Directives →
A. Return the passage of the reply on phys_addr_t and dma_addr_t from "It should mostly" to "independently of phys_addr_t?", copied word for word.
B. Identify every line of the records that contains the string "resolution", and copy each such line in full.

Document extract →
============

Hmm, we sometimes confuse phys_addr_t and dma_addr_t, because for
all practical purposes they tend to be the same. However, I think
what you need here is dma_addr_t, which is defined independently.

You will probably run into bugs if you have dma_addr_t >
phys_addr_t, but you could try fixing those.

> I've tried the obvious experiment of just config'ing up a
> selection defining CONFIG_PHYS_ADDR_T_64BIT and seeing
> if things work.  They don't; details below.
> 
> So, a few questions...
> 
> Should using a 64-bit phys_addr_t on an A9 "just work"?  Or is
> this a new scenario never considered before?  Maybe a bug
> due to this odd configuration that might need to be fixed?
> Maybe some assumption of alignment, packed-ness
> or sizes in some structure relating to context switching?

It should mostly just work, since a lot of the same code gets
used by A7 and A15 when LPAE is enabled.

> I think the device-tree handling code is able to grok and process
> 64-bit addresses.  Does it make sense to allow the phys_addr_t and
> the resource_size_t to take on different sizes?  That is, to break the
> above definition of resource_size_t from types.h and allow its size
> to be determined independently of phys_addr_t?

resource_size_t and phys_addr_t should really be the same all the
time.

> Is there some easier (obvious even?) way to allow some DT devices to
> use 64-bit resources and I've just missed it?

You can try 64-bit dma_addr_t with 32-bit resource_size_t/phys_addr_t,
but it's more likely to work if you make them all 64-bit.

============

Exercise data →
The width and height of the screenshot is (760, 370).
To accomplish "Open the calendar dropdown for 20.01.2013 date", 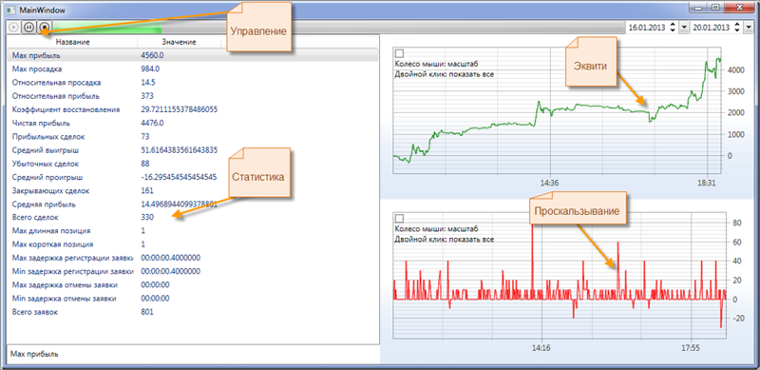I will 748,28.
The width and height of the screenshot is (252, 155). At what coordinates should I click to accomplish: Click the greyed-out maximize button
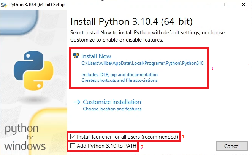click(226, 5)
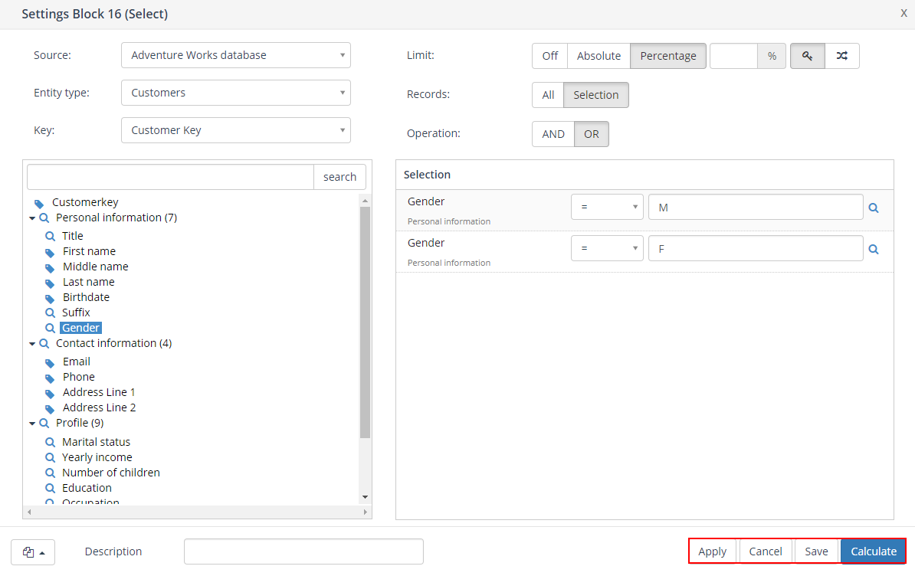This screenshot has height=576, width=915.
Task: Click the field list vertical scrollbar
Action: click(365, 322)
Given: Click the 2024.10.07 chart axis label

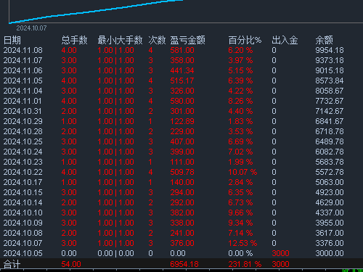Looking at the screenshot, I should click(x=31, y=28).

============

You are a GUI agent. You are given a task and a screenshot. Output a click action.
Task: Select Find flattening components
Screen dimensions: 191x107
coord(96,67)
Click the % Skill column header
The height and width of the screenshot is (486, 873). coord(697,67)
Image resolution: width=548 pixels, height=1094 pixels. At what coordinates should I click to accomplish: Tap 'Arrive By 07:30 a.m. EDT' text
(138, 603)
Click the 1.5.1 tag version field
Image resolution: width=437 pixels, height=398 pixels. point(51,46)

============

Per-task outputs →
A.
It should mostly just work, since a lot of the same code gets
used by A7 and A15 when LPAE is enabled.

> I think the device-tree handling code is able to grok and process
> 64-bit addresses.  Does it make sense to allow the phys_addr_t and
> the resource_size_t to take on different sizes?  That is, to break the
> above definition of resource_size_t from types.h and allow its size
> to be determined independently of phys_addr_t?

B.
Image resolution: width=548 pixels, height=1094 pixels. At what coordinates should I click to accomplish: Tap 'Arrive By 07:30 a.m. EDT' text
Image resolution: width=437 pixels, height=398 pixels. point(51,46)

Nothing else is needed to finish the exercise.